100_2335啓蟄から始まったカエル・イベント「梵蛙精舎によみがえる」もひと月を経過し、足立善立寺という寺院で開催したことで「カエル信仰」という大きなテーマも浮かび上がる不思議な時間をいただいたような気がしている。

 3月28日(日)には、史上初、かどうかはわからないが、めずらしいことは確かな「カエル信仰」をテーマにしたシンポジウム「アジア・信仰・カエルキャラクター」も開催された。パネリストは、まず、主催者の善立寺住職、新倉典生氏、長昌寺院代の鈴木海光氏、妙金寺尼僧の野澤朋代氏と僧侶が揃う。同じ僧侶でも、当然、カエルとのかかわり方は違い、新倉氏は古代から現代にいたる人々の信仰のなかでカエルがどう扱われてきたかにとても関心が高く、鈴木氏は自分のお寺でアカガエルやヒキガエル、アマガエルなど日本のカエルを飼育していて、夜行性のカエルの観察のためにちょうど毎日忙しい夜を過している時期ということだった。また、野澤氏は尼僧というイメージとは結びつかない、カエルグッズが大好きないわゆるカエラーで、お嬢さんにはオタマジャクシのタマ(珠)をとって名づけたほど。

 基調講演は、考古学者の前園実知雄奈良芸術短期大学教授が行ったが、前園氏も愛媛県松山市の吉祥山法蓮寺の住職を務める真言宗の僧侶でもある。まさに「カエル信仰」を語るのにふさわしく、中国古代の「カエル信仰」がどう日本に伝わっているか、具体的な遺物を取り上げ語られた。前園氏はこれまで藤ノ木古墳発掘などさまざまな遺跡の発掘調査に関わり、研究を続けられてきたが、今回のように考古学的視点でカエルについて考えたのは初めてだったという。

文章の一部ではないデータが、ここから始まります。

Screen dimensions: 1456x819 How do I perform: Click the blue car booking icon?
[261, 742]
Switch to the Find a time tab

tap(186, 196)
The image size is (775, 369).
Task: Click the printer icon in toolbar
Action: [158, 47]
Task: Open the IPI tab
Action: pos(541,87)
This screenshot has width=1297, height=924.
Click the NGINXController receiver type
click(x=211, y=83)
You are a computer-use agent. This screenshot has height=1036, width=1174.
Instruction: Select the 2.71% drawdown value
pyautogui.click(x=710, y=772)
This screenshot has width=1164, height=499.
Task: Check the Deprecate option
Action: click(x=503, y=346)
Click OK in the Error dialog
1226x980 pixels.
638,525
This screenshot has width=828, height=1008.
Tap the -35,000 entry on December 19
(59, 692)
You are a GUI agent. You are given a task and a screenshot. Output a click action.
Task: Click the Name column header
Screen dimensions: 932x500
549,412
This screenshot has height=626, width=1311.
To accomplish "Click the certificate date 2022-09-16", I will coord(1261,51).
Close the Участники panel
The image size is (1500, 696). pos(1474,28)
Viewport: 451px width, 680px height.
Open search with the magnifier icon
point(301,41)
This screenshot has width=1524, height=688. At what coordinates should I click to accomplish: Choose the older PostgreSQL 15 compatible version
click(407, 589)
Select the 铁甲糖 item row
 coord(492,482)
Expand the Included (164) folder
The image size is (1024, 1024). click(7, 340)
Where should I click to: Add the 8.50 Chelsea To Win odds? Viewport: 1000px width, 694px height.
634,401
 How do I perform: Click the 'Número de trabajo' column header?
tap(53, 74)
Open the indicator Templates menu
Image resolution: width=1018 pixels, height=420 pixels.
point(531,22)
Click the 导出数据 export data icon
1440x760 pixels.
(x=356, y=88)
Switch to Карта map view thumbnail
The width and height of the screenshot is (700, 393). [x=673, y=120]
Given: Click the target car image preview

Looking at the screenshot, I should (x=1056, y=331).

 そして今か今かと待ち望まれたのは、今もっとも人気の高いカエル・キャラクターである「ケロロ軍曹」の声を担当する声優の渡辺久美子氏の“カエル”の一声。今回のシンポジウムの仕事の依頼に、同じアニメ映画制作のスタッフからは「なんで?」という反応があったそうだが、カエルを愛する人々が「カエル信仰」について語り合うということで納得が行ったということだった。渡辺氏が公開中の「ケロロ軍曹」の映画のタイトルを読み上げただけでも、会場は幸せに包まれた。

 硬いのか軟らかいのかわからない、このシンポジウムの司会進行を担当したのは、落語家の柳家我太楼師匠。シンポジウムの導入部では落語「がまの油」を披露し、司会はカエルの被り物で色を添えるエンターティナーぶりで、終始笑いを誘いながら会を進めた。

 そんなシンポジウムに私もパネリストとして加わった。シンポジウムのパネリストになるのは初めてで、話すことには不慣れな私には勇気が要った。でも、カエルについて話すことは誰にでも話す勇気を与えるほどおもしろいものだと思った。この“カワズ合戦”に私は100年カエル館学芸員、カエルタイムズ編集長として、カエルに関する断片的な知識で応戦した。以前、カエルタイムズの社説で、「人間とは何かを考えるのはむずかしいが、カエルとは何かを考えるのは楽しい」といったような内容のことを書いたことがある。今の世の中、人間同士が集まって話すことに暗い話が多いとお考えの方は、ぜひカエルをテーマに語り合ってみることをお奨めしたい。カエルを知らない人はほとんどいないと思うので、好き嫌いも含めて子どもの頃の思い出などピョンピョンいろんなカエルが飛び出して尽きることがないこと請け合いである。

 ところで、100年カエル館のHPをご覧いただいた方はご存知だと思いますが、同館は事情がございましてしばらく休館させていただいております。一方、カエルタイムズの方は長らく発行が止まっておりましたが、今度の6月から年間4回発行して参ります。今後ともどうぞよろしくお願いいたします。